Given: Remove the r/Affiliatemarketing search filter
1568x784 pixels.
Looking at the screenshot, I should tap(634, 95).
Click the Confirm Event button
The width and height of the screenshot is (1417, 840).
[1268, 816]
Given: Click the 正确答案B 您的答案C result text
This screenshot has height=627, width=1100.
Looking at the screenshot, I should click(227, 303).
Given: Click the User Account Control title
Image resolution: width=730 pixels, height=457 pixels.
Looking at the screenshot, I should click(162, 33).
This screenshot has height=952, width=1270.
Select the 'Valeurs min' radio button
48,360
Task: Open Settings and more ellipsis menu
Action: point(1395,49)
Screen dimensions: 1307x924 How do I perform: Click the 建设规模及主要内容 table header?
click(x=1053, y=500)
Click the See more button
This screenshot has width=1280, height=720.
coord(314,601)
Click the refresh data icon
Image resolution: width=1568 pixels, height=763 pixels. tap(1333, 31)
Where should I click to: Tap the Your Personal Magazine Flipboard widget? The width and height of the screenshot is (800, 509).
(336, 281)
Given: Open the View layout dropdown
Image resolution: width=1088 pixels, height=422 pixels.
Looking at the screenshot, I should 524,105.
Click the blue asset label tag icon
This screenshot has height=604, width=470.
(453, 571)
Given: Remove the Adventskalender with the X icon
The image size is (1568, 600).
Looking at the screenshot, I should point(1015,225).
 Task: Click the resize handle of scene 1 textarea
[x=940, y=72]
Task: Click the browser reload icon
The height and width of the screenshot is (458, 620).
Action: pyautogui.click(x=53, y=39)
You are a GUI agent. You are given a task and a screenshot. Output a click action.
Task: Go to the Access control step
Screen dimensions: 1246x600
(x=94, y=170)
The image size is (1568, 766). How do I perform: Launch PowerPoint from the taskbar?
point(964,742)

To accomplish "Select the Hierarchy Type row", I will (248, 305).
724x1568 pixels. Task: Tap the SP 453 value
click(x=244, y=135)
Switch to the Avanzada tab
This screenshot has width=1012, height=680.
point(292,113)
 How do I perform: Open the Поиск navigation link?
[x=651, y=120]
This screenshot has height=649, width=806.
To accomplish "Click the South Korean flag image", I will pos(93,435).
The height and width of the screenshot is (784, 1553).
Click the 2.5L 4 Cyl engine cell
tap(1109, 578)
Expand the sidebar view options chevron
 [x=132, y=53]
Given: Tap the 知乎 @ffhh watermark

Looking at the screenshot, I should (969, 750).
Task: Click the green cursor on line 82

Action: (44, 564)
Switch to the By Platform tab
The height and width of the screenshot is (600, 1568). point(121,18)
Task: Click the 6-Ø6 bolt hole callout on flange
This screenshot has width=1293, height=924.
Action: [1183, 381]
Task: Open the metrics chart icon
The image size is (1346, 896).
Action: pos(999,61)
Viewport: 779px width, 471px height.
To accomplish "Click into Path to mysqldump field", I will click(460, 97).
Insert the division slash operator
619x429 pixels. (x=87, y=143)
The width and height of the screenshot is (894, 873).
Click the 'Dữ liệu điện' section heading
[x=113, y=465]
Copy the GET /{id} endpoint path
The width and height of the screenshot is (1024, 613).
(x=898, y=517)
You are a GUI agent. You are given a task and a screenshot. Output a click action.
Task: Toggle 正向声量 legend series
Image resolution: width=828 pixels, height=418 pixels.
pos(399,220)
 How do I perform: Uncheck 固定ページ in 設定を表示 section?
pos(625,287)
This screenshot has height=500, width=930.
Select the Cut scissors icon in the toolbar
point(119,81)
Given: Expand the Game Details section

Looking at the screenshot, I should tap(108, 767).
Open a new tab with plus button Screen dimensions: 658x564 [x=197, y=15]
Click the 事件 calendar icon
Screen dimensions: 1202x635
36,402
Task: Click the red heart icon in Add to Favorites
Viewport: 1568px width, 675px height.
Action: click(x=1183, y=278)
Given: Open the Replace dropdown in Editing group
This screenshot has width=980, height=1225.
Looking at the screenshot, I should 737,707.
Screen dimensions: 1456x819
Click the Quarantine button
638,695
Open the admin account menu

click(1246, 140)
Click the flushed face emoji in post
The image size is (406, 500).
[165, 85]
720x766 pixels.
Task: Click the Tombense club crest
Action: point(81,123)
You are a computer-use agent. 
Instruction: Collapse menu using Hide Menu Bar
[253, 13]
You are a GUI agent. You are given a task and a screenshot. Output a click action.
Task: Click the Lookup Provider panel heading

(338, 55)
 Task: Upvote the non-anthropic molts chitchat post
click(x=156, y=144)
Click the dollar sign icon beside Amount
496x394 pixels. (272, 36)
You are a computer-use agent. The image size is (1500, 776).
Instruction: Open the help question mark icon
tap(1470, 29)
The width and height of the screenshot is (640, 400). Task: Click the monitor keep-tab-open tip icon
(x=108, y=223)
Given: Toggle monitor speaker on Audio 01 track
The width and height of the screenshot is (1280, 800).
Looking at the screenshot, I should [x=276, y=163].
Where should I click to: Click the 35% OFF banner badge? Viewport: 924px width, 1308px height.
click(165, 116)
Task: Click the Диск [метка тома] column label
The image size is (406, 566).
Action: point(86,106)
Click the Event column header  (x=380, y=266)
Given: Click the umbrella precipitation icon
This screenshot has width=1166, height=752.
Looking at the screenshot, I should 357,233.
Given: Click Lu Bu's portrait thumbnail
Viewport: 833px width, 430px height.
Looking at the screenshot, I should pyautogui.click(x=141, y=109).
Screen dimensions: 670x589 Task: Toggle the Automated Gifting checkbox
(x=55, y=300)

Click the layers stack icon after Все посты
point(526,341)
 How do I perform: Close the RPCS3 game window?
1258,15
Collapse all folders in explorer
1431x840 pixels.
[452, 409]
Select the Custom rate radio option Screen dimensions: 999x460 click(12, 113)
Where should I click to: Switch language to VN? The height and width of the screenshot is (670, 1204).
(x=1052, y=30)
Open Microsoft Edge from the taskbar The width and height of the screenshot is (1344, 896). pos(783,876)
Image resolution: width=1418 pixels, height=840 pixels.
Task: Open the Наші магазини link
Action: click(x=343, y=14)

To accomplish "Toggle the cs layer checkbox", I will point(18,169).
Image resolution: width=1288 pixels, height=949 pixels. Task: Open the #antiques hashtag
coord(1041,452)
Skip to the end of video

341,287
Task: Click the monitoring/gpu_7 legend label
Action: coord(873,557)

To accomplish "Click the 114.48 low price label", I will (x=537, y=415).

■ What you are asked to do ■
Rename "Screen dimensions" to "Display size" throughout the entries above, and reproduce every line with everything else left as it is.

■ Answer for the task ■
Given: Remove the r/Affiliatemarketing search filter
1568x784 pixels.
Looking at the screenshot, I should tap(634, 95).
Click the Confirm Event button
The width and height of the screenshot is (1417, 840).
[1268, 816]
Given: Click the 正确答案B 您的答案C result text
This screenshot has height=627, width=1100.
Looking at the screenshot, I should click(227, 303).
Given: Click the User Account Control title
Image resolution: width=730 pixels, height=457 pixels.
Looking at the screenshot, I should click(162, 33).
This screenshot has height=952, width=1270.
Select the 'Valeurs min' radio button
48,360
Task: Open Settings and more ellipsis menu
Action: point(1395,49)
Display size: 1307x924 How do I perform: Click the 建设规模及主要内容 table header?
click(x=1053, y=500)
Click the See more button
This screenshot has width=1280, height=720.
coord(314,601)
Click the refresh data icon
Image resolution: width=1568 pixels, height=763 pixels. tap(1333, 31)
Where should I click to: Tap the Your Personal Magazine Flipboard widget? The width and height of the screenshot is (800, 509).
(336, 281)
Given: Open the View layout dropdown
Image resolution: width=1088 pixels, height=422 pixels.
Looking at the screenshot, I should 524,105.
Click the blue asset label tag icon
This screenshot has height=604, width=470.
(453, 571)
Given: Remove the Adventskalender with the X icon
The image size is (1568, 600).
Looking at the screenshot, I should point(1015,225).
 Task: Click the resize handle of scene 1 textarea
[x=940, y=72]
Task: Click the browser reload icon
The height and width of the screenshot is (458, 620).
Action: pyautogui.click(x=53, y=39)
You are a GUI agent. You are given a task and a screenshot. Output a click action.
Task: Go to the Access control step
Display size: 1246x600
(x=94, y=170)
The image size is (1568, 766). How do I perform: Launch PowerPoint from the taskbar?
point(964,742)

To accomplish "Select the Hierarchy Type row", I will (248, 305).
724x1568 pixels. Task: Tap the SP 453 value
click(x=244, y=135)
Switch to the Avanzada tab
This screenshot has width=1012, height=680.
point(292,113)
 How do I perform: Open the Поиск navigation link?
[x=651, y=120]
This screenshot has height=649, width=806.
To accomplish "Click the South Korean flag image", I will pos(93,435).
The height and width of the screenshot is (784, 1553).
Click the 2.5L 4 Cyl engine cell
tap(1109, 578)
Expand the sidebar view options chevron
 [x=132, y=53]
Given: Tap the 知乎 @ffhh watermark

Looking at the screenshot, I should (969, 750).
Task: Click the green cursor on line 82

Action: (44, 564)
Switch to the By Platform tab
The height and width of the screenshot is (600, 1568). point(121,18)
Task: Click the 6-Ø6 bolt hole callout on flange
This screenshot has width=1293, height=924.
Action: [1183, 381]
Task: Open the metrics chart icon
The image size is (1346, 896).
Action: pos(999,61)
Viewport: 779px width, 471px height.
To accomplish "Click into Path to mysqldump field", I will click(460, 97).
Insert the division slash operator
619x429 pixels. (x=87, y=143)
The width and height of the screenshot is (894, 873).
Click the 'Dữ liệu điện' section heading
[x=113, y=465]
Copy the GET /{id} endpoint path
The width and height of the screenshot is (1024, 613).
(x=898, y=517)
You are a GUI agent. You are given a task and a screenshot. Output a click action.
Task: Toggle 正向声量 legend series
Image resolution: width=828 pixels, height=418 pixels.
pos(399,220)
 How do I perform: Uncheck 固定ページ in 設定を表示 section?
pos(625,287)
This screenshot has height=500, width=930.
Select the Cut scissors icon in the toolbar
point(119,81)
Given: Expand the Game Details section

Looking at the screenshot, I should tap(108, 767).
Open a new tab with plus button Display size: 658x564 [x=197, y=15]
Click the 事件 calendar icon
Display size: 1202x635
36,402
Task: Click the red heart icon in Add to Favorites
Viewport: 1568px width, 675px height.
Action: click(x=1183, y=278)
Given: Open the Replace dropdown in Editing group
This screenshot has width=980, height=1225.
Looking at the screenshot, I should 737,707.
Display size: 1456x819
Click the Quarantine button
638,695
Open the admin account menu

click(1246, 140)
Click the flushed face emoji in post
The image size is (406, 500).
[165, 85]
720x766 pixels.
Task: Click the Tombense club crest
Action: point(81,123)
You are a computer-use agent. 
Instruction: Collapse menu using Hide Menu Bar
[253, 13]
You are a GUI agent. You are given a task and a screenshot. Output a click action.
Task: Click the Lookup Provider panel heading

(338, 55)
 Task: Upvote the non-anthropic molts chitchat post
click(x=156, y=144)
Click the dollar sign icon beside Amount
496x394 pixels. (272, 36)
You are a computer-use agent. The image size is (1500, 776).
Instruction: Open the help question mark icon
tap(1470, 29)
The width and height of the screenshot is (640, 400). Task: Click the monitor keep-tab-open tip icon
(x=108, y=223)
Given: Toggle monitor speaker on Audio 01 track
The width and height of the screenshot is (1280, 800).
Looking at the screenshot, I should [x=276, y=163].
Where should I click to: Click the 35% OFF banner badge? Viewport: 924px width, 1308px height.
click(165, 116)
Task: Click the Диск [метка тома] column label
The image size is (406, 566).
Action: point(86,106)
Click the Event column header  (x=380, y=266)
Given: Click the umbrella precipitation icon
This screenshot has width=1166, height=752.
Looking at the screenshot, I should 357,233.
Given: Click Lu Bu's portrait thumbnail
Viewport: 833px width, 430px height.
Looking at the screenshot, I should pyautogui.click(x=141, y=109).
Display size: 670x589 Task: Toggle the Automated Gifting checkbox
(x=55, y=300)

Click the layers stack icon after Все посты
point(526,341)
 How do I perform: Close the RPCS3 game window?
1258,15
Collapse all folders in explorer
1431x840 pixels.
[452, 409]
Select the Custom rate radio option Display size: 999x460 click(12, 113)
Where should I click to: Switch language to VN? The height and width of the screenshot is (670, 1204).
(x=1052, y=30)
Open Microsoft Edge from the taskbar The width and height of the screenshot is (1344, 896). pos(783,876)
Image resolution: width=1418 pixels, height=840 pixels.
Task: Open the Наші магазини link
Action: click(x=343, y=14)

To accomplish "Toggle the cs layer checkbox", I will point(18,169).
Image resolution: width=1288 pixels, height=949 pixels. Task: Open the #antiques hashtag
coord(1041,452)
Skip to the end of video

341,287
Task: Click the monitoring/gpu_7 legend label
Action: coord(873,557)

To accomplish "Click the 114.48 low price label", I will (x=537, y=415).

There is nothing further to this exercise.